• INSTRUCTIONS TO FOLLOW: Before doing anything else, copy the entries below exactly.

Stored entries
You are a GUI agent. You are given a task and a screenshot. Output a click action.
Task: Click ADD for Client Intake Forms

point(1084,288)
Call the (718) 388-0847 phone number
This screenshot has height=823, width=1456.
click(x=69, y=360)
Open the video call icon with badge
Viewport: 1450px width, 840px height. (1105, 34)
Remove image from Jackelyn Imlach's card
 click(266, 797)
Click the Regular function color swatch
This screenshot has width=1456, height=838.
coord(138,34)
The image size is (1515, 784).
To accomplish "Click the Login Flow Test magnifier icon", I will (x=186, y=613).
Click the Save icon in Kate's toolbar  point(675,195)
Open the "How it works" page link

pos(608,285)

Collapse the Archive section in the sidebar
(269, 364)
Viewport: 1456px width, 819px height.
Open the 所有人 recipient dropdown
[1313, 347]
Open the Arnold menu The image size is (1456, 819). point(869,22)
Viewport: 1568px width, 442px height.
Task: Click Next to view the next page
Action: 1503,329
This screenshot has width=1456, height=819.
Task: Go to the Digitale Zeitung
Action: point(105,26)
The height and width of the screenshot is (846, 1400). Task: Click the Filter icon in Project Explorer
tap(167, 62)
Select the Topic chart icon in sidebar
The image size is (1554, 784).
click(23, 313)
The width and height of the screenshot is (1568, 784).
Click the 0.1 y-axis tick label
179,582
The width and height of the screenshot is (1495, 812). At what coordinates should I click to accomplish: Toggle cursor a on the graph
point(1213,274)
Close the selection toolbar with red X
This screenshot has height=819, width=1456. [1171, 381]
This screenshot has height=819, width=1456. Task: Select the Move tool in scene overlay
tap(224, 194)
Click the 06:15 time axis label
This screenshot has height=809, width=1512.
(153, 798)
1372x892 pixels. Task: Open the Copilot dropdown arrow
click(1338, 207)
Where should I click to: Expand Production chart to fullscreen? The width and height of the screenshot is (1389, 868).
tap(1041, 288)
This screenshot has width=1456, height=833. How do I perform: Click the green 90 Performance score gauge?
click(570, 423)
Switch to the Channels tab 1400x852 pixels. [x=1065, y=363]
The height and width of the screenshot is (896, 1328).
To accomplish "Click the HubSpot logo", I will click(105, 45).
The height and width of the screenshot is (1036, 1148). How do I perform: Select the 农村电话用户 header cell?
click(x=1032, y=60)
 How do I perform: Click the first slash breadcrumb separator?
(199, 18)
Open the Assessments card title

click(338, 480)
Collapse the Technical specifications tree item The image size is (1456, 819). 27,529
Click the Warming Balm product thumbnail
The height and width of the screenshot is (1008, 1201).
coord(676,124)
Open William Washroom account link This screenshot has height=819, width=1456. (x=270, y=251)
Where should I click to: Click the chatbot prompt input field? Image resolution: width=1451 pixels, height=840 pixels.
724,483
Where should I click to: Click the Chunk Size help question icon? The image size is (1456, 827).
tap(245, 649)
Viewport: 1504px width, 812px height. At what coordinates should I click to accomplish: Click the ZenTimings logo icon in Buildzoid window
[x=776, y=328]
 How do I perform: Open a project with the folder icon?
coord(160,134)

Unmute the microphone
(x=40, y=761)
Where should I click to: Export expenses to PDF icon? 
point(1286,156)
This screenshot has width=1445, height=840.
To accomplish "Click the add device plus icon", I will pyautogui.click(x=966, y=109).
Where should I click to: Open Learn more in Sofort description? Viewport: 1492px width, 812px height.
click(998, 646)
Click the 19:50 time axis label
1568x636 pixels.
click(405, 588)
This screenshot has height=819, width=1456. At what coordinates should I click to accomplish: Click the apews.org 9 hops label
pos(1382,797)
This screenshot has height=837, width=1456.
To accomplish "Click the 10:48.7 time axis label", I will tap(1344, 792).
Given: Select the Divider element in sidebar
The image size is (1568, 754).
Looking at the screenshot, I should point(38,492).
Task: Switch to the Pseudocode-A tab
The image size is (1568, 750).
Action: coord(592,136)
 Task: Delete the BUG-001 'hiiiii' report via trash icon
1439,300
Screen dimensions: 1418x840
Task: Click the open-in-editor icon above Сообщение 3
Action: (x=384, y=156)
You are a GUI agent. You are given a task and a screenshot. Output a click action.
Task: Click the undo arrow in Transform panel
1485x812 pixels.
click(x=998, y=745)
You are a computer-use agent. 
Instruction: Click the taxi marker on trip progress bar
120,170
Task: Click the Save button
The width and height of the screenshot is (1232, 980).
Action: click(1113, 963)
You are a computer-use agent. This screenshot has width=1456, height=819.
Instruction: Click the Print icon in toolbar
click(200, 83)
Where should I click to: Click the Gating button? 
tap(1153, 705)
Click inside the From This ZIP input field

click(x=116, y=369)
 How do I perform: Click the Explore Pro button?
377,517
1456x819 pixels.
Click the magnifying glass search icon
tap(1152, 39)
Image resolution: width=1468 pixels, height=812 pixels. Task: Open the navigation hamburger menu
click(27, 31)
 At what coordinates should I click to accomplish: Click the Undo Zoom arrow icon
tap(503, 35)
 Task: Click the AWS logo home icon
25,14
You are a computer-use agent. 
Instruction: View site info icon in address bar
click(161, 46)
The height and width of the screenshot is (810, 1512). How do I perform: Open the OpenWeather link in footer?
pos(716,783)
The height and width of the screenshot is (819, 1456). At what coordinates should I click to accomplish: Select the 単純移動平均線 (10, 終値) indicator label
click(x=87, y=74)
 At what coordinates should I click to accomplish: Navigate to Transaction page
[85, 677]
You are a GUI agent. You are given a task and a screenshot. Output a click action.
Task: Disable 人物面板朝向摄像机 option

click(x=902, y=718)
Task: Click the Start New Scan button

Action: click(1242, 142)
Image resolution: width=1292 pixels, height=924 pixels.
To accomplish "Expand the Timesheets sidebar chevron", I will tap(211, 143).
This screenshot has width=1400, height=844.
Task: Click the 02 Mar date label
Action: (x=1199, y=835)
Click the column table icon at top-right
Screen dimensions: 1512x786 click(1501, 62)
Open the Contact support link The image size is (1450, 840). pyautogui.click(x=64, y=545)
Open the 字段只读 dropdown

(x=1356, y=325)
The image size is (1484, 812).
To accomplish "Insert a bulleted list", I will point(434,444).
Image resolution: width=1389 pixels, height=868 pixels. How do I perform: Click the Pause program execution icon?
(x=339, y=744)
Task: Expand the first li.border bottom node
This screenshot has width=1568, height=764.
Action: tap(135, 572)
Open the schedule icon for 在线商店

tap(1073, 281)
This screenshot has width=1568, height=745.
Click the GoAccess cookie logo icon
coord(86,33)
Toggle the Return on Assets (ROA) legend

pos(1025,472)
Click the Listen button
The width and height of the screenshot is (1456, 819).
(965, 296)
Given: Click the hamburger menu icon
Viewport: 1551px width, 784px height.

• YOUR RESPONSE:
You are a GUI agent. You are given a task and a screenshot. Output a click action.
Task: Click ADD for Client Intake Forms

point(1084,288)
Call the (718) 388-0847 phone number
This screenshot has height=823, width=1456.
click(x=69, y=360)
Open the video call icon with badge
Viewport: 1450px width, 840px height. (1105, 34)
Remove image from Jackelyn Imlach's card
 click(266, 797)
Click the Regular function color swatch
This screenshot has width=1456, height=838.
coord(138,34)
The image size is (1515, 784).
To accomplish "Click the Login Flow Test magnifier icon", I will (x=186, y=613).
Click the Save icon in Kate's toolbar  point(675,195)
Open the "How it works" page link

pos(608,285)

Collapse the Archive section in the sidebar
(269, 364)
Viewport: 1456px width, 819px height.
Open the 所有人 recipient dropdown
[1313, 347]
Open the Arnold menu The image size is (1456, 819). point(869,22)
Viewport: 1568px width, 442px height.
Task: Click Next to view the next page
Action: 1503,329
This screenshot has width=1456, height=819.
Task: Go to the Digitale Zeitung
Action: point(105,26)
The height and width of the screenshot is (846, 1400). Task: Click the Filter icon in Project Explorer
tap(167, 62)
Select the Topic chart icon in sidebar
The image size is (1554, 784).
click(23, 313)
The width and height of the screenshot is (1568, 784).
Click the 0.1 y-axis tick label
179,582
The width and height of the screenshot is (1495, 812). At what coordinates should I click to accomplish: Toggle cursor a on the graph
point(1213,274)
Close the selection toolbar with red X
This screenshot has height=819, width=1456. [1171, 381]
This screenshot has height=819, width=1456. Task: Select the Move tool in scene overlay
tap(224, 194)
Click the 06:15 time axis label
This screenshot has height=809, width=1512.
(153, 798)
1372x892 pixels. Task: Open the Copilot dropdown arrow
click(1338, 207)
Where should I click to: Expand Production chart to fullscreen? The width and height of the screenshot is (1389, 868).
tap(1041, 288)
This screenshot has width=1456, height=833. How do I perform: Click the green 90 Performance score gauge?
click(570, 423)
Switch to the Channels tab 1400x852 pixels. [x=1065, y=363]
The height and width of the screenshot is (896, 1328).
To accomplish "Click the HubSpot logo", I will click(105, 45).
The height and width of the screenshot is (1036, 1148). How do I perform: Select the 农村电话用户 header cell?
click(x=1032, y=60)
 How do I perform: Click the first slash breadcrumb separator?
(199, 18)
Open the Assessments card title

click(338, 480)
Collapse the Technical specifications tree item The image size is (1456, 819). 27,529
Click the Warming Balm product thumbnail
The height and width of the screenshot is (1008, 1201).
coord(676,124)
Open William Washroom account link This screenshot has height=819, width=1456. (x=270, y=251)
Where should I click to: Click the chatbot prompt input field? Image resolution: width=1451 pixels, height=840 pixels.
724,483
Where should I click to: Click the Chunk Size help question icon? The image size is (1456, 827).
tap(245, 649)
Viewport: 1504px width, 812px height. At what coordinates should I click to accomplish: Click the ZenTimings logo icon in Buildzoid window
[x=776, y=328]
 How do I perform: Open a project with the folder icon?
coord(160,134)

Unmute the microphone
(x=40, y=761)
Where should I click to: Export expenses to PDF icon? 
point(1286,156)
This screenshot has width=1445, height=840.
To accomplish "Click the add device plus icon", I will pyautogui.click(x=966, y=109).
Where should I click to: Open Learn more in Sofort description? Viewport: 1492px width, 812px height.
click(998, 646)
Click the 19:50 time axis label
1568x636 pixels.
click(405, 588)
This screenshot has height=819, width=1456. At what coordinates should I click to accomplish: Click the apews.org 9 hops label
pos(1382,797)
This screenshot has height=837, width=1456.
To accomplish "Click the 10:48.7 time axis label", I will tap(1344, 792).
Given: Select the Divider element in sidebar
The image size is (1568, 754).
Looking at the screenshot, I should point(38,492).
Task: Switch to the Pseudocode-A tab
The image size is (1568, 750).
Action: coord(592,136)
 Task: Delete the BUG-001 'hiiiii' report via trash icon
1439,300
Screen dimensions: 1418x840
Task: Click the open-in-editor icon above Сообщение 3
Action: (x=384, y=156)
You are a GUI agent. You are given a task and a screenshot. Output a click action.
Task: Click the undo arrow in Transform panel
1485x812 pixels.
click(x=998, y=745)
You are a computer-use agent. 
Instruction: Click the taxi marker on trip progress bar
120,170
Task: Click the Save button
The width and height of the screenshot is (1232, 980).
Action: click(1113, 963)
You are a computer-use agent. This screenshot has width=1456, height=819.
Instruction: Click the Print icon in toolbar
click(200, 83)
Where should I click to: Click the Gating button? 
tap(1153, 705)
Click inside the From This ZIP input field

click(x=116, y=369)
 How do I perform: Click the Explore Pro button?
377,517
1456x819 pixels.
Click the magnifying glass search icon
tap(1152, 39)
Image resolution: width=1468 pixels, height=812 pixels. Task: Open the navigation hamburger menu
click(27, 31)
 At what coordinates should I click to accomplish: Click the Undo Zoom arrow icon
tap(503, 35)
 Task: Click the AWS logo home icon
25,14
You are a computer-use agent. 
Instruction: View site info icon in address bar
click(161, 46)
The height and width of the screenshot is (810, 1512). How do I perform: Open the OpenWeather link in footer?
pos(716,783)
The height and width of the screenshot is (819, 1456). At what coordinates should I click to accomplish: Select the 単純移動平均線 (10, 終値) indicator label
click(x=87, y=74)
 At what coordinates should I click to accomplish: Navigate to Transaction page
[85, 677]
You are a GUI agent. You are given a task and a screenshot. Output a click action.
Task: Disable 人物面板朝向摄像机 option

click(x=902, y=718)
Task: Click the Start New Scan button

Action: click(1242, 142)
Image resolution: width=1292 pixels, height=924 pixels.
To accomplish "Expand the Timesheets sidebar chevron", I will tap(211, 143).
This screenshot has width=1400, height=844.
Task: Click the 02 Mar date label
Action: (x=1199, y=835)
Click the column table icon at top-right
Screen dimensions: 1512x786 click(1501, 62)
Open the Contact support link The image size is (1450, 840). pyautogui.click(x=64, y=545)
Open the 字段只读 dropdown

(x=1356, y=325)
The image size is (1484, 812).
To accomplish "Insert a bulleted list", I will point(434,444).
Image resolution: width=1389 pixels, height=868 pixels. How do I perform: Click the Pause program execution icon?
(x=339, y=744)
Task: Expand the first li.border bottom node
This screenshot has width=1568, height=764.
Action: tap(135, 572)
Open the schedule icon for 在线商店

tap(1073, 281)
This screenshot has width=1568, height=745.
Click the GoAccess cookie logo icon
coord(86,33)
Toggle the Return on Assets (ROA) legend

pos(1025,472)
Click the Listen button
The width and height of the screenshot is (1456, 819).
(965, 296)
Given: Click the hamburger menu icon
Viewport: 1551px width, 784px height.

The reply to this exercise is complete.